== Segment start ==

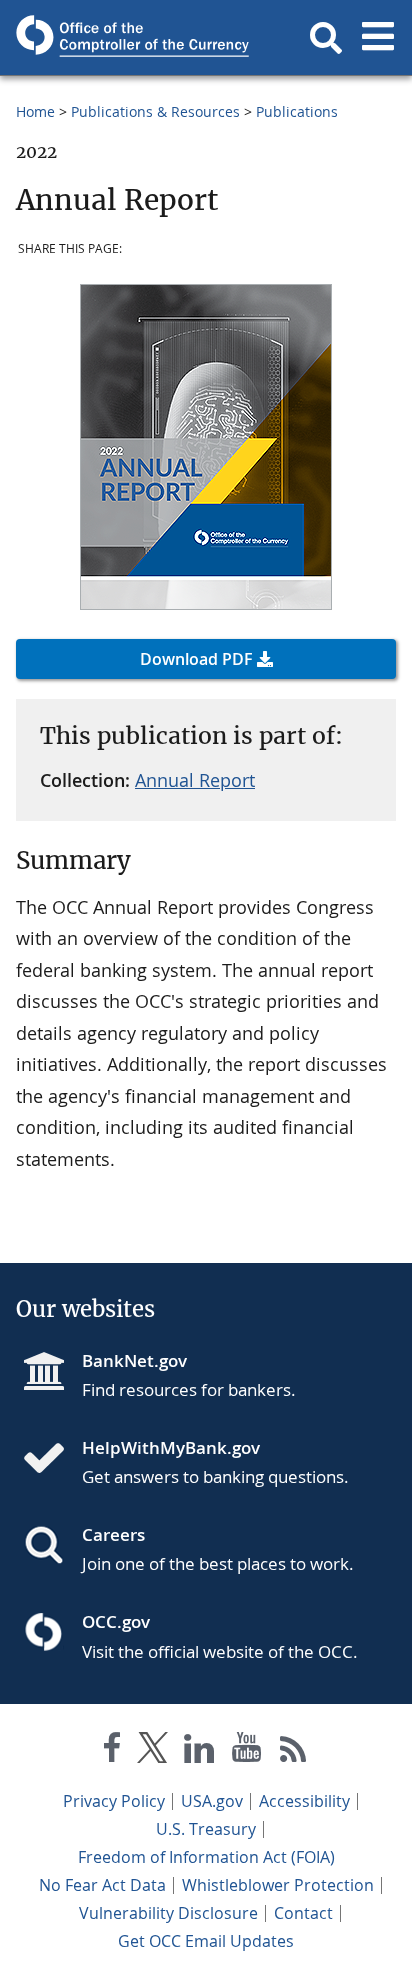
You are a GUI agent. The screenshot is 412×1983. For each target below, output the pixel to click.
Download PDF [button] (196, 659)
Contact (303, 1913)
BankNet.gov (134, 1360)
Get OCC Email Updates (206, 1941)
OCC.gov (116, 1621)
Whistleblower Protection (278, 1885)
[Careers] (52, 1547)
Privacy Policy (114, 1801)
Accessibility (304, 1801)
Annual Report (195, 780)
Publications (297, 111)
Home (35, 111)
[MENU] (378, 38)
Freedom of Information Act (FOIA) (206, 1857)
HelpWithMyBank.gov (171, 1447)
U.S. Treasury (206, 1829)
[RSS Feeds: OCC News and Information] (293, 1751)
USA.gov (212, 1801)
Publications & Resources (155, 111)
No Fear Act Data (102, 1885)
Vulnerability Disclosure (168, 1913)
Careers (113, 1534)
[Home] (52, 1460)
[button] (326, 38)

== Segment end ==

Return the complete data unchanged and include none of the pictures.

§ **TASK RESPONSE**
You are a GUI agent. The screenshot is 412×1983. For each target below, output the pixel to click.
Download PDF [button] (196, 659)
Contact (303, 1913)
BankNet.gov (134, 1360)
Get OCC Email Updates (206, 1941)
OCC.gov (116, 1621)
Whistleblower Protection (278, 1885)
[Careers] (52, 1547)
Privacy Policy (114, 1801)
Accessibility (304, 1801)
Annual Report (195, 780)
Publications (297, 111)
Home (35, 111)
[MENU] (378, 38)
Freedom of Information Act (FOIA) (206, 1857)
HelpWithMyBank.gov (171, 1447)
U.S. Treasury (206, 1829)
[RSS Feeds: OCC News and Information] (293, 1751)
USA.gov (212, 1801)
Publications & Resources (155, 111)
No Fear Act Data (102, 1885)
Vulnerability Disclosure (168, 1913)
Careers (113, 1534)
[Home] (52, 1460)
[button] (326, 38)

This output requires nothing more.